EXERCISE OBJECTIVE:
Which lines in the records below contain the string "help", with uppercase and lowercase letters counting as different? Extract each of those lines in full.

##### DATA IN THIS EXERCISE #####

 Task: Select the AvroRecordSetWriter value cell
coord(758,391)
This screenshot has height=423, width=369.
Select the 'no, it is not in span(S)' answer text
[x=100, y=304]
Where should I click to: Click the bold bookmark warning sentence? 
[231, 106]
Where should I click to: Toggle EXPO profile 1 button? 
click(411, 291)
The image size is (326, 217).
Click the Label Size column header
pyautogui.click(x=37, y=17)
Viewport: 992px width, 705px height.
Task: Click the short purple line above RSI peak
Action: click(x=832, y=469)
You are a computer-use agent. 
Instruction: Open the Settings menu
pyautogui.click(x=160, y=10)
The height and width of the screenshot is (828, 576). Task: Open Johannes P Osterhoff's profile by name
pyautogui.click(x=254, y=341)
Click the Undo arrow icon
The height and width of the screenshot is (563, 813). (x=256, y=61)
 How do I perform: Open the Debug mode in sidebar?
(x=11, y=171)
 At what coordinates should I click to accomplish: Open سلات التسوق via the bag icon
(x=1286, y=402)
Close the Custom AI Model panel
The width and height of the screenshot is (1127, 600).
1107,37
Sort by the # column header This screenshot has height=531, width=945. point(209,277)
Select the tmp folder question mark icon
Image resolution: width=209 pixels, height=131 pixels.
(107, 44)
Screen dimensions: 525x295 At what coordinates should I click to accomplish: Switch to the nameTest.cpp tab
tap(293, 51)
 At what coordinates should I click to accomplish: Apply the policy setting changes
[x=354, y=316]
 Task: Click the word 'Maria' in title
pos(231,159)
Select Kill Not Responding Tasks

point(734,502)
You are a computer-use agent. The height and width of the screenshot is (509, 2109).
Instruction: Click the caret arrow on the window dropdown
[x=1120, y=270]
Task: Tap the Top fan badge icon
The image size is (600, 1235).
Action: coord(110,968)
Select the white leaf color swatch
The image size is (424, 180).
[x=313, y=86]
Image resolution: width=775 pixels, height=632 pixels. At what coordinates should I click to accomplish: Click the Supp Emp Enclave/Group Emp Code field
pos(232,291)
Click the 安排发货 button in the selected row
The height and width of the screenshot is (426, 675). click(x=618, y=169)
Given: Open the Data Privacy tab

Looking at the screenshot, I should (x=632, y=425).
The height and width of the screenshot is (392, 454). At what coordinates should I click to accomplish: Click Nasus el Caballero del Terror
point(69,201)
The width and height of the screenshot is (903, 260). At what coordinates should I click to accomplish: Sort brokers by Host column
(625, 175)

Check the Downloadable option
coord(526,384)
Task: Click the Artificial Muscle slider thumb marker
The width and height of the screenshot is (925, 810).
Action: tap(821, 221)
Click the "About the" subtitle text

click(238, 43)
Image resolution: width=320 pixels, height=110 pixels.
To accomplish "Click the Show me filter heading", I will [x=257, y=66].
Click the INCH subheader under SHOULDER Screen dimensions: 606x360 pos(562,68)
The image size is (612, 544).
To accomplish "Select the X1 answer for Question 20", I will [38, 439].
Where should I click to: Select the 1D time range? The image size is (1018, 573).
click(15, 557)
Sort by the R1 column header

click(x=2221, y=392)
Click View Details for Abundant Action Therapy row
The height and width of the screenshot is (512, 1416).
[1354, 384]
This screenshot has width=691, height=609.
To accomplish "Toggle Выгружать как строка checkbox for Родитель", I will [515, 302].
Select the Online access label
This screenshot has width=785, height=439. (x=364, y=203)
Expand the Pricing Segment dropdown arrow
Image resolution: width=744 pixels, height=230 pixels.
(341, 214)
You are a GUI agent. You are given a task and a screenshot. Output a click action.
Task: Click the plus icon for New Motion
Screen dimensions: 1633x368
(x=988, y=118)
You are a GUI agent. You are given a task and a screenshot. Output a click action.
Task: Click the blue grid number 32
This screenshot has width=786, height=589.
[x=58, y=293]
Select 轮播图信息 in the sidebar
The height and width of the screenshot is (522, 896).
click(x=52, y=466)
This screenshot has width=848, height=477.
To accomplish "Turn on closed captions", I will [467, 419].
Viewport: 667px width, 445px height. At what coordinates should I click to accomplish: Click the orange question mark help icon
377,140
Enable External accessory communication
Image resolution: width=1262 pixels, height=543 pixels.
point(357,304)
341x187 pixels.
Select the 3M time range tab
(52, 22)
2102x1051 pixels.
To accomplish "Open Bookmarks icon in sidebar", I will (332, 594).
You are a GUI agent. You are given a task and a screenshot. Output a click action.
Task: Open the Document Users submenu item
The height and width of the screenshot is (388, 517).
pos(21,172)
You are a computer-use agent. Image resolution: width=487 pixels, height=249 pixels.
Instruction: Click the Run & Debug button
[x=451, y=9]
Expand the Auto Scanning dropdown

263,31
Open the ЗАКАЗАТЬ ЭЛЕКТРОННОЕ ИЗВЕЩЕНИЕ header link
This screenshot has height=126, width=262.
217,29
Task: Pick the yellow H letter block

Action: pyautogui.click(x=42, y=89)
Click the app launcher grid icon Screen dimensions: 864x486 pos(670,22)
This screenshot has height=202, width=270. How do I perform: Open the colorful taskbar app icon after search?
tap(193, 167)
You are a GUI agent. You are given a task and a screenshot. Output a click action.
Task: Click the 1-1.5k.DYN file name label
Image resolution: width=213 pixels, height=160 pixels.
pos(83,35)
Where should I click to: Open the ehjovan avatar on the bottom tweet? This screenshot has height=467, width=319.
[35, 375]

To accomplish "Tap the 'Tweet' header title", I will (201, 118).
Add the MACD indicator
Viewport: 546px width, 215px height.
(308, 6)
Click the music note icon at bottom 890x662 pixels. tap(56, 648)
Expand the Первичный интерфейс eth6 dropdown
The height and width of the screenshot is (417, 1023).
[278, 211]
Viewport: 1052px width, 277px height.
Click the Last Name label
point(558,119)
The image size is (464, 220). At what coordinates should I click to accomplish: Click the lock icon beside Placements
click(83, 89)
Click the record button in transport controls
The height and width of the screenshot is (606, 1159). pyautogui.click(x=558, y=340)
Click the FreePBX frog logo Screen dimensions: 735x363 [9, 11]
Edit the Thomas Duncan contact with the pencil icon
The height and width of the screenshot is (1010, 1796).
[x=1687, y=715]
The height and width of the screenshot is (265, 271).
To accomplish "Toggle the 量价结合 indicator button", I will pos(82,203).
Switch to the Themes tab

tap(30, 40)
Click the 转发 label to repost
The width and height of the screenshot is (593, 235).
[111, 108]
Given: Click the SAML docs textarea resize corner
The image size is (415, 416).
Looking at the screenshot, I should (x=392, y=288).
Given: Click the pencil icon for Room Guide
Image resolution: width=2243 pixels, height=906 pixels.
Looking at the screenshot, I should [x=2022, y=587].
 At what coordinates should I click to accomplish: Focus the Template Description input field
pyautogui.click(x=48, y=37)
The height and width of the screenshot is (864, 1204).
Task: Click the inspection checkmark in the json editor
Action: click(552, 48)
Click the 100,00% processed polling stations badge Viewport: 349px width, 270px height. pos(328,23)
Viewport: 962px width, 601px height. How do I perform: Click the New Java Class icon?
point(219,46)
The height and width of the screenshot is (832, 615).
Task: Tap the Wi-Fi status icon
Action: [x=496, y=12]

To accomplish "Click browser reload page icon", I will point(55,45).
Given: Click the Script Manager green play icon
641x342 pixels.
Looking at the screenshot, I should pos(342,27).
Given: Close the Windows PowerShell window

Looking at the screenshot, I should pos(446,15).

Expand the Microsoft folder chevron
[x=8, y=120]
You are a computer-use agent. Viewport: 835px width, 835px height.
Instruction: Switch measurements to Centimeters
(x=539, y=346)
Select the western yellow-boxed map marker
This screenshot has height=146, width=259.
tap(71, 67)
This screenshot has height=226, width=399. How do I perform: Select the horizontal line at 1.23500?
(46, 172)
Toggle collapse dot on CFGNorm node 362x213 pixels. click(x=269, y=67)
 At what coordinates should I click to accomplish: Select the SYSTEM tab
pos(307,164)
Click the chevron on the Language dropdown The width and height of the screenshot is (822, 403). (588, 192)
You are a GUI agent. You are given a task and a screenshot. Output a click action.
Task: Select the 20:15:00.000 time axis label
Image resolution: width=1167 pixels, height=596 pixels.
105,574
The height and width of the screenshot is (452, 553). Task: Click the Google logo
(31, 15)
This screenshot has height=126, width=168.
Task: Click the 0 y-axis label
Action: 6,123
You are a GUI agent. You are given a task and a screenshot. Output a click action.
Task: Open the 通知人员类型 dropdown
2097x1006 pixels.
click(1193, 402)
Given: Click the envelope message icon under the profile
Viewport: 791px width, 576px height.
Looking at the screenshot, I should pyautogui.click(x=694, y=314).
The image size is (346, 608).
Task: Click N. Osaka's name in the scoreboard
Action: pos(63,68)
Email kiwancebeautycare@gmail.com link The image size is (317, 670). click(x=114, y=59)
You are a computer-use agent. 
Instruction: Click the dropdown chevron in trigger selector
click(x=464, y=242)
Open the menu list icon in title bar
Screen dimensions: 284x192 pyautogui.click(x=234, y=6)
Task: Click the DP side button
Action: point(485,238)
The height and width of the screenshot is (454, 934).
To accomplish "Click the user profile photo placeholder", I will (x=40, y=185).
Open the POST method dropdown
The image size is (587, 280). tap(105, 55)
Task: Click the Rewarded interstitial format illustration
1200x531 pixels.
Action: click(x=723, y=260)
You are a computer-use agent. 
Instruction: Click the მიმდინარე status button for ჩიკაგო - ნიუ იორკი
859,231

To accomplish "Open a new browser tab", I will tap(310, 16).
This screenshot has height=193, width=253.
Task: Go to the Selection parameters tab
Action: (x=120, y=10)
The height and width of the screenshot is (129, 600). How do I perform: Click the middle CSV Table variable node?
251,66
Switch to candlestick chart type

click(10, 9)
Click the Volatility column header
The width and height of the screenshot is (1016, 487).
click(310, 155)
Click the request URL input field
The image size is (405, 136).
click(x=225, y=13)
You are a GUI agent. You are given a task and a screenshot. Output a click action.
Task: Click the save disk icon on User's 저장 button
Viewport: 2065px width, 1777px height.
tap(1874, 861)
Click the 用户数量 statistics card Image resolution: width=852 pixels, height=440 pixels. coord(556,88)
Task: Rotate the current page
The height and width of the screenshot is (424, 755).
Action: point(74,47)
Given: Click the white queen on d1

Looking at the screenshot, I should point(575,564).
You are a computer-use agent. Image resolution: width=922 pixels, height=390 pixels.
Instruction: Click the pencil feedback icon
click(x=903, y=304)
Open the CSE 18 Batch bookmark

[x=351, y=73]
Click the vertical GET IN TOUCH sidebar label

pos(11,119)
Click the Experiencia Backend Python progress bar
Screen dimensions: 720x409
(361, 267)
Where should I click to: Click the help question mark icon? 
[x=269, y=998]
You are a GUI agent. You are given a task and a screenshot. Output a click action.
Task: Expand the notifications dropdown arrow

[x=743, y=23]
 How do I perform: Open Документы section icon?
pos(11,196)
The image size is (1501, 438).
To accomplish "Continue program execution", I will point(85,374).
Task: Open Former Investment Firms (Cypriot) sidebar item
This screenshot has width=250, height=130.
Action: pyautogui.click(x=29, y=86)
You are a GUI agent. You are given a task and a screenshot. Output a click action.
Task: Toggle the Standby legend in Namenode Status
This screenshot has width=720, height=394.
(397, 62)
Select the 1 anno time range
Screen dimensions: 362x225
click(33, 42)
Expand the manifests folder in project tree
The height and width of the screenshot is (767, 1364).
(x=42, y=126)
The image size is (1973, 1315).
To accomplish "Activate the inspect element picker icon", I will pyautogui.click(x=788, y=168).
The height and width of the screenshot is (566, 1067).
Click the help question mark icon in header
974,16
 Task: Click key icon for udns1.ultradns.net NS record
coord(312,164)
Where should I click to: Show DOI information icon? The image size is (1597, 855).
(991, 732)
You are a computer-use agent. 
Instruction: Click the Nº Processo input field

#####

SOLUTION TO THIS PROBLEM:
Viewport: 667px width, 445px height. At what coordinates should I click to accomplish: Click the orange question mark help icon
Where should I click to: Click the help question mark icon? 
Click the help question mark icon in header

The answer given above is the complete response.